## MATERIALS PROVIDED
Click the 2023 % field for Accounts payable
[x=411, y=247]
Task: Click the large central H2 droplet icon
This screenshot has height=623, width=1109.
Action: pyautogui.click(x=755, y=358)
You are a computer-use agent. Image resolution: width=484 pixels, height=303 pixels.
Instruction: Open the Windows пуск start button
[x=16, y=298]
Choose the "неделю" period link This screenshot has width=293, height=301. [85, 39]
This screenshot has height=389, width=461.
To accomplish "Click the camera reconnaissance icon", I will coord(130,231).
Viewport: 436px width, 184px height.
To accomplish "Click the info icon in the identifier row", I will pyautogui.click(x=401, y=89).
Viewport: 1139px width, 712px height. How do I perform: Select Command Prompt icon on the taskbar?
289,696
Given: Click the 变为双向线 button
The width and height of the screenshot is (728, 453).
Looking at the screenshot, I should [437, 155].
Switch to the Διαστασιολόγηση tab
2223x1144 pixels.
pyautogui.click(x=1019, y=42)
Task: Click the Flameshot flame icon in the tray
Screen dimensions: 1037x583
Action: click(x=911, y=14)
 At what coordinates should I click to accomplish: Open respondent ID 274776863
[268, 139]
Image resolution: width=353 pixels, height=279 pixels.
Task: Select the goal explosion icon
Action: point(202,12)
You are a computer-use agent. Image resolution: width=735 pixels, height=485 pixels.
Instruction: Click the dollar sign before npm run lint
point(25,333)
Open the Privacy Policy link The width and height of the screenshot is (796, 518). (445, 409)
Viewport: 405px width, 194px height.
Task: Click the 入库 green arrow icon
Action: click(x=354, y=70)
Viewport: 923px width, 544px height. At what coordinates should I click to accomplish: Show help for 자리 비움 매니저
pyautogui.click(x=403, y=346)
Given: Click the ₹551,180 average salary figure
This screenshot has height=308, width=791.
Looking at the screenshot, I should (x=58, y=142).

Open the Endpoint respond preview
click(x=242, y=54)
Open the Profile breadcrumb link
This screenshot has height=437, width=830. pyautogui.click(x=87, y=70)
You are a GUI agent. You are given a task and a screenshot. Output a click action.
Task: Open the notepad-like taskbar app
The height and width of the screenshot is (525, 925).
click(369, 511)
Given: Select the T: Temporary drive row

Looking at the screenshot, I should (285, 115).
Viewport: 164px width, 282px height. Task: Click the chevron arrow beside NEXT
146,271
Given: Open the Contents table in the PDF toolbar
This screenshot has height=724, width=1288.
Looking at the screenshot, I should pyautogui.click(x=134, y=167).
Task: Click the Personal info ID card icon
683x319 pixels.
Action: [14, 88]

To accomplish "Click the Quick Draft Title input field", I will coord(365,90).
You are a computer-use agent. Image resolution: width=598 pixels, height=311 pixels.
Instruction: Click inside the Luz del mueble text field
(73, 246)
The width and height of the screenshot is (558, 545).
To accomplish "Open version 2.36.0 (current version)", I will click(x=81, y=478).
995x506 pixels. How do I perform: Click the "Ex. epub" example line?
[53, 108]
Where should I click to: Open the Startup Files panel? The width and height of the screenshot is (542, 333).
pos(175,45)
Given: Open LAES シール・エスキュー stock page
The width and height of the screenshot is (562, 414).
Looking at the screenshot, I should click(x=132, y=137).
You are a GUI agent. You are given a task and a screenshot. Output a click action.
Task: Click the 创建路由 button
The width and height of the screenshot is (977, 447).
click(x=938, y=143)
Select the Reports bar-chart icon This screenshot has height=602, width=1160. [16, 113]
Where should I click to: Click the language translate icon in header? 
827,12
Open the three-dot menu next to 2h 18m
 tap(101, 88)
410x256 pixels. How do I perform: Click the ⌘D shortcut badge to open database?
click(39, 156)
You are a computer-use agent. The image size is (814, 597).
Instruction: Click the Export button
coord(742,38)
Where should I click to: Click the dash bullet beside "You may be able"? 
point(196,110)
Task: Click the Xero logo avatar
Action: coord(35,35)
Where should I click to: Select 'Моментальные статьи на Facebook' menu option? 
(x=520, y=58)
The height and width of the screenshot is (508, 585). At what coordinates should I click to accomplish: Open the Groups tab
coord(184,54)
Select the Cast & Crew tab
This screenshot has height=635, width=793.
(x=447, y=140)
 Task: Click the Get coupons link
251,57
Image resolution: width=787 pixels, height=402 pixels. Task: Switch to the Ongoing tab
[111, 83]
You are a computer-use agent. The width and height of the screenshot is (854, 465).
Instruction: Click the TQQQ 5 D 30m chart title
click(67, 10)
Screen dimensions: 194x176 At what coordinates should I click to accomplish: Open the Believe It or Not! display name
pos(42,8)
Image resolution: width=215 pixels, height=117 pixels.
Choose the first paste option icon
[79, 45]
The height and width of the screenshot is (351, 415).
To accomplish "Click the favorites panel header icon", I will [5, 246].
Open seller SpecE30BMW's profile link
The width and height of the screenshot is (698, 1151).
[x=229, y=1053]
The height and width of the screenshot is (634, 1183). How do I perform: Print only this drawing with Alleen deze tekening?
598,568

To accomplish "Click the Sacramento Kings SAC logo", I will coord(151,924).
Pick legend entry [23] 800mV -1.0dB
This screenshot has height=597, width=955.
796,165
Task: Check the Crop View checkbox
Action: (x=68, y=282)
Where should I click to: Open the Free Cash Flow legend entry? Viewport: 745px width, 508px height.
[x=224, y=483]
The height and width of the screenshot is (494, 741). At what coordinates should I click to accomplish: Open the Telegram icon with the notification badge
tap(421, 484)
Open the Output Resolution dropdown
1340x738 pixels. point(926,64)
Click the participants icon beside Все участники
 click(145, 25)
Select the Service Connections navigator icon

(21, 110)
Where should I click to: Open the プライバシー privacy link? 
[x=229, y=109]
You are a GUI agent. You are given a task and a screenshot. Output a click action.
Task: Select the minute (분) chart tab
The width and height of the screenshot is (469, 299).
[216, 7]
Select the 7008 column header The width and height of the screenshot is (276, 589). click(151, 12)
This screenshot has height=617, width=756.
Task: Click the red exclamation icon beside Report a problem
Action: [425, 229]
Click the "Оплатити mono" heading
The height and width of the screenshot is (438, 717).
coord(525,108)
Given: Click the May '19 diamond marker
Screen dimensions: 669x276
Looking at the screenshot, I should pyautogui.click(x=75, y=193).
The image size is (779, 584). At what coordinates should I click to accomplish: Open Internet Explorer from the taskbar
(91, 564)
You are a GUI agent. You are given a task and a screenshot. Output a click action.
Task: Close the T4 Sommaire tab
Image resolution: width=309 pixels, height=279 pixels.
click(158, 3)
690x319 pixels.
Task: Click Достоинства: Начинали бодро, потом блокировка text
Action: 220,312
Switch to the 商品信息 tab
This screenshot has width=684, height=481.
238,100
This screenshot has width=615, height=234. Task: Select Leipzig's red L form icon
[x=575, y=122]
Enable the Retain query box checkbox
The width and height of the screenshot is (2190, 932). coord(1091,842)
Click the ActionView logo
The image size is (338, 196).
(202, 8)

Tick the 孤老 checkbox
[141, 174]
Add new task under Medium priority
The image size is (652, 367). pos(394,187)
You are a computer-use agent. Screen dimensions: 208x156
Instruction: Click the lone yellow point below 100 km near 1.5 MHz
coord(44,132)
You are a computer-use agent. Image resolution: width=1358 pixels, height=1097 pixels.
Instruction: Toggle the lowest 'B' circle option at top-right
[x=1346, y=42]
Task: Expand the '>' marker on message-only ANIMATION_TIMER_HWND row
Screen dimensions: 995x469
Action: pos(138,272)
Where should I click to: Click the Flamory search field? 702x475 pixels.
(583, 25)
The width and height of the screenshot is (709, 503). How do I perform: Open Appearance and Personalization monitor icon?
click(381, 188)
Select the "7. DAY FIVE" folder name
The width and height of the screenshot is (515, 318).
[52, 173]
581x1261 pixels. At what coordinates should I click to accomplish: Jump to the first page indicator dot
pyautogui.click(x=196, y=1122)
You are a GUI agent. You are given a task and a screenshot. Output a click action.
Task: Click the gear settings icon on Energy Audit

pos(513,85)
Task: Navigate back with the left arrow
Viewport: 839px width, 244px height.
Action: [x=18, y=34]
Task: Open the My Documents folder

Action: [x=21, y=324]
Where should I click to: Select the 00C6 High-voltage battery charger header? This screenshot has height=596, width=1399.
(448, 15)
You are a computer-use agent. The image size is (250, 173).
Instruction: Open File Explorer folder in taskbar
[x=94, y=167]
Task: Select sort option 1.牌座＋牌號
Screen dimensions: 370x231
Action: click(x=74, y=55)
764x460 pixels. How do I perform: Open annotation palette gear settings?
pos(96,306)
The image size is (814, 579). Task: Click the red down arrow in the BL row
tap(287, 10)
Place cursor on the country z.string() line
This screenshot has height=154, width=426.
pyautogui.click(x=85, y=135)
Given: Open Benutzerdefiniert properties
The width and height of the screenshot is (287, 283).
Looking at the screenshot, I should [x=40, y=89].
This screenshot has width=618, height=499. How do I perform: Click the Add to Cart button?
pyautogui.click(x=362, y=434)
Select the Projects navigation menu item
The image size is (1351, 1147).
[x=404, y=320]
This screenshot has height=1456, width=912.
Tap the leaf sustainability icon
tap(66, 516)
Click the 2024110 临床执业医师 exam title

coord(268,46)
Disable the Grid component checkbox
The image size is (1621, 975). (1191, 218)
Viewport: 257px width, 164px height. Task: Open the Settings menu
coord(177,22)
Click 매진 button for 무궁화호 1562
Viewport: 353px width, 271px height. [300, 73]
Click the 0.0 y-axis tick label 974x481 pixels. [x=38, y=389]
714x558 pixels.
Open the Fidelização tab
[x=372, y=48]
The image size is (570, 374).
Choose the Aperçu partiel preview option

## YOUR OBJECTIVE
Give everything from the line containing "Where should I click to: Click the Flamory" down to the line containing "click(381, 188)", both included, as a JSON list of strings with one string per line and blank lines omitted.

## RESULT
[
  "Where should I click to: Click the Flamory search field? 702x475 pixels.",
  "(583, 25)",
  "The width and height of the screenshot is (709, 503). How do I perform: Open Appearance and Personalization monitor icon?",
  "click(381, 188)"
]